Dans ma jeunesse, avant que je commence à m'intéresser à la littérature avec un grand L, je lisais les livres que ma mère ramenait à la maison. Parmi ces bouquins, on trouvait les romans historiques d'un auteur aujourd'hui oublié : Henri Troyat. Cet auteur écrivait des sagas familiales dont plusieurs se déroulaient en Russie avant la Révolution de 1917. Né à Moscou, cet écrivain a fui le pays en feu avec ses parents. Bien qu'il n’eût que six ans au moment de son arrivée en France, il n'a cessé d'écrire des romans sur son pays d'origine, comme Tant que la terre durera (1947), La lumière des justes (1959), Les Héritiers de l'avenir (1968), Le Moscovite (1974) et bien d'autres. Comme Henri Troyat le disait lui-même dans un entretien diffusé sur YouTube, on ne pourrait lui ôter la pelisse française qu'il porte sur lui sans lui arracher le corps, mais un enfant russe sommeille toujours en lui, quoiqu'il fasse. Ça confirme bien ce que j'ai toujours pensé : peu importe la contrée où on passe notre vie, le pays s'avère toujours celui de l'enfance.
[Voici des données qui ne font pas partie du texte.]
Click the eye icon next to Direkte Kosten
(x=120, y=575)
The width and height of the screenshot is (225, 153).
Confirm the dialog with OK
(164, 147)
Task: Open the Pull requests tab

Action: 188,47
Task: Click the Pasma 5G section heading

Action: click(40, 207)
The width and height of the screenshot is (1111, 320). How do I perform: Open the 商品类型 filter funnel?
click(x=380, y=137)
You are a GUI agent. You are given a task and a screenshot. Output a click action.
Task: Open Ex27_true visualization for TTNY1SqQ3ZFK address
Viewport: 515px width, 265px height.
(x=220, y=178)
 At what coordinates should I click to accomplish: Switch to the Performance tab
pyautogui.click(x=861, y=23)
À l'âge de quinze ou seize ans, donc, j’ai commencé à lire des romans d'Henri Troyat. J'ai débuté par Les semaines et les moissons, une saga familiale en cinq volumes publiée entre 1953 et 1958. Ça m’a tellement plu que, très rapidement, j’en ai lu plusieurs autres, des sagas russes principalement, avant que j’accède aux grandes œuvres des écrivains classiques comme Dostoïevski et Tolstoï. C’est à Henri Troyat que je dois mon attirance irrépressible pour la littérature et la musique russes. Pourtant, je n’ai jamais mis les pieds dans ce pays, un rêve que j’ai renoncé à concrétiser, comme tant d’autres… mais ce penchant pour la culture russe ne m'a jamais quitté.
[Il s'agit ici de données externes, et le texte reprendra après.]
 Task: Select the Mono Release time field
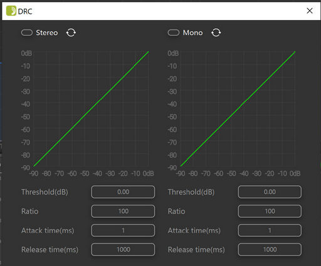point(270,250)
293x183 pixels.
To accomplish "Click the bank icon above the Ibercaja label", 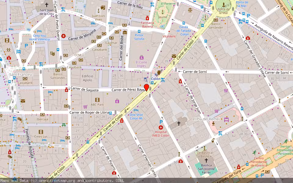I will tap(42, 115).
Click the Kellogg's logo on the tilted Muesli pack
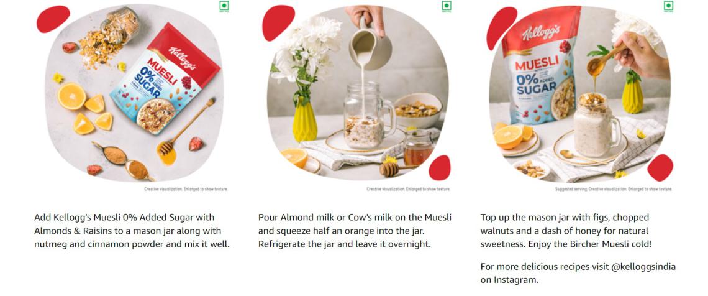 click(x=182, y=58)
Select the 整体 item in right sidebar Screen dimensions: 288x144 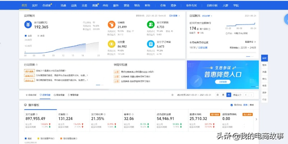pyautogui.click(x=265, y=65)
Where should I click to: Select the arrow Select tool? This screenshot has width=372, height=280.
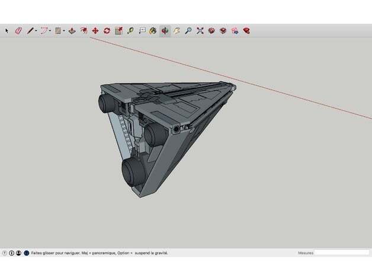click(x=7, y=31)
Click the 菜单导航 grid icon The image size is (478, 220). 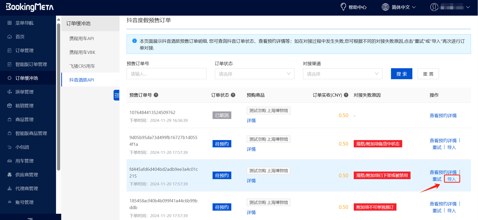click(x=10, y=23)
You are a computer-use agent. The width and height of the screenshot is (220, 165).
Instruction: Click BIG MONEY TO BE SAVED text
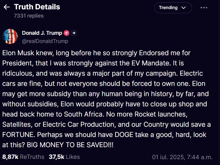pyautogui.click(x=70, y=145)
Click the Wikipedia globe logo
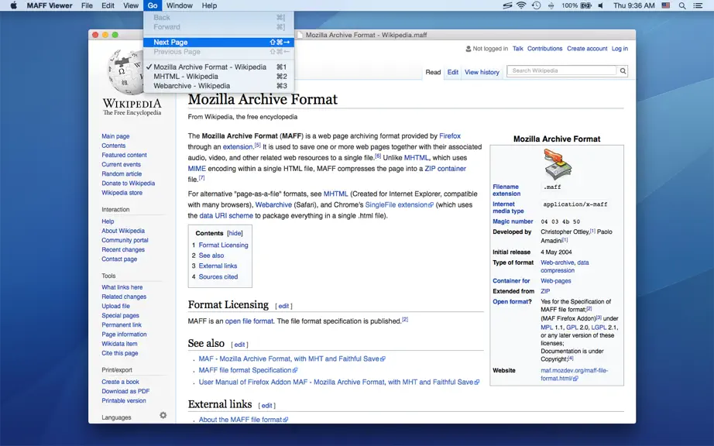The image size is (714, 446). (125, 72)
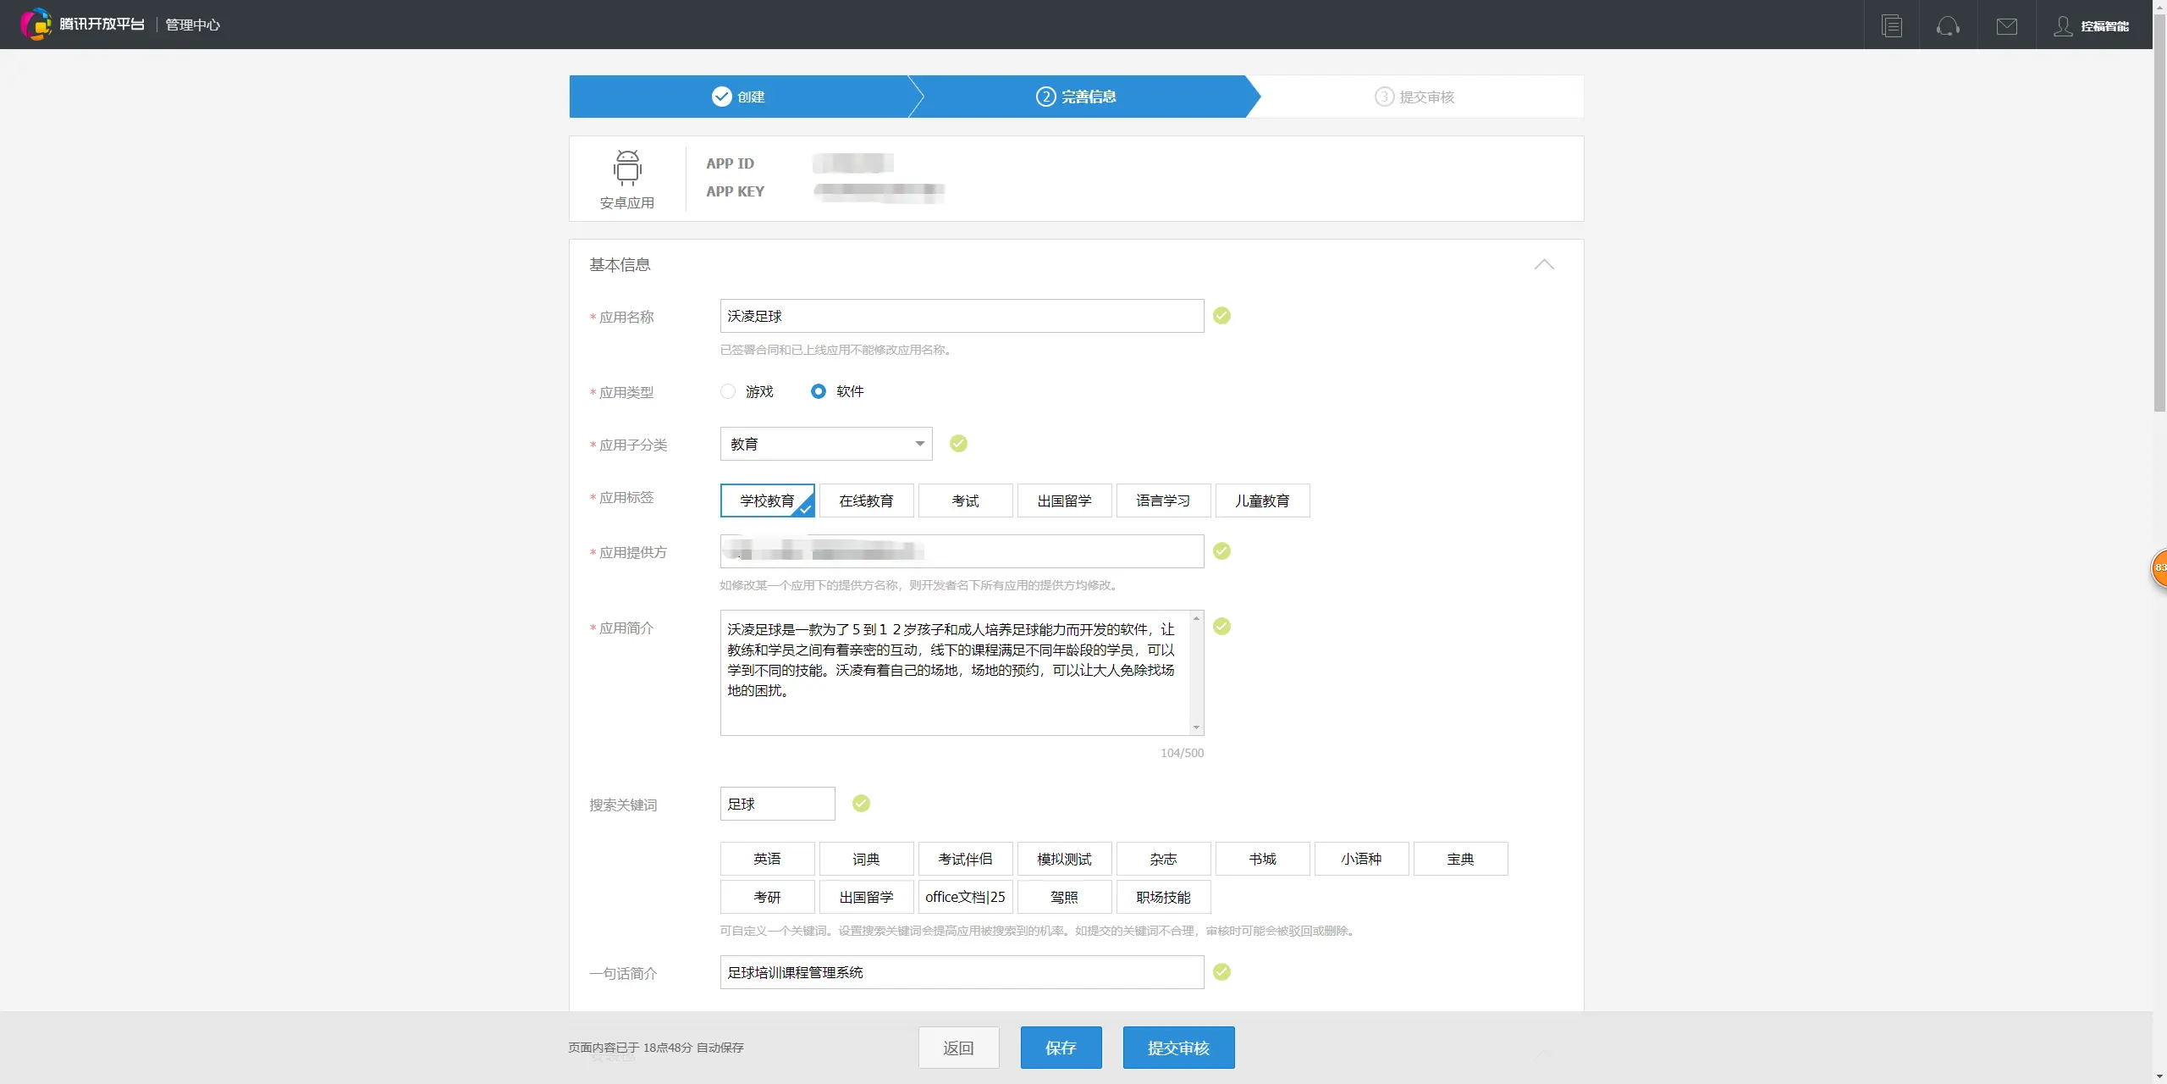Go to the 提交审核 step tab
The width and height of the screenshot is (2167, 1084).
(x=1414, y=97)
Cet été, juste avant les vacances, j'ai rédigé une nouvelle intitulée La dame russe qui s’insérera dans mon prochain recueil à paraître en 2024. Et c'est rédigeant cette micro fiction que mes souvenirs de la lecture d’Henri Troyat ont remonté à la surface de ma mémoire et ce, près de cinquante ans plus tard. Alors, dans un geste spontané, je me suis procuré le premier volume de Tant que la terre durera, une saga qui m’avait échappée à l’époque. Cet ensemble romanesque compte sept volumes. Voici le compte rendu du premier.

Le premier tome de Tant que la terre durera est structuré en quatre parties et son intrigue se déroule entre 1888 et 1896 dans trois villes de Russie : Armavir (aujourd'hui en Arménie), Ekaterinodar (Krasnodar) et Moscou. Trois villes, donc, et trois familles : les Danoff, une famille de marchand de tissus d'Armavir, les Aparoff dont le chef de famille est médecin pour la municipalité d'Ekaterinodar, et les Bourine, un propriétaire terrien. Ces trois familles sont celles des trois personnages principaux : Michel, Tania et Volodia. Comme dans toutes les sagas, on y décrit de grandes amitiés, notamment celle de Michel Danoff, jeune homme qui se liera d'amitié avec Volodia Bourine à l'Académie d'étude commerciale pratique de Moscou. Comme de raison, ces amitiés sont suivies de grandes trahisons, notamment lorsque Michel épouse Tania après que celle-ci ait refusé la main de Volodia. Celui-ci en ressent peine et frustration, un mélange explosif de sentiments qui ne s'atténuera qu'à la toute fin de ce premier volume. Bien entendu, de nombreux personnages secondaires enrichissent la trame principale du récit : Nicolas, le frère aîné de Tania, qui fréquente les milieux révolutionnaires de Moscou, et Lioubov, la soeur de Tania, qui épouse un personnage lubrique du nom de Kisiakoff dont le comportement finit par dégoûter le lecteur du XXIe siècle... Le tout donne une belle histoire qui se lit bien, surtout pendant les vacances.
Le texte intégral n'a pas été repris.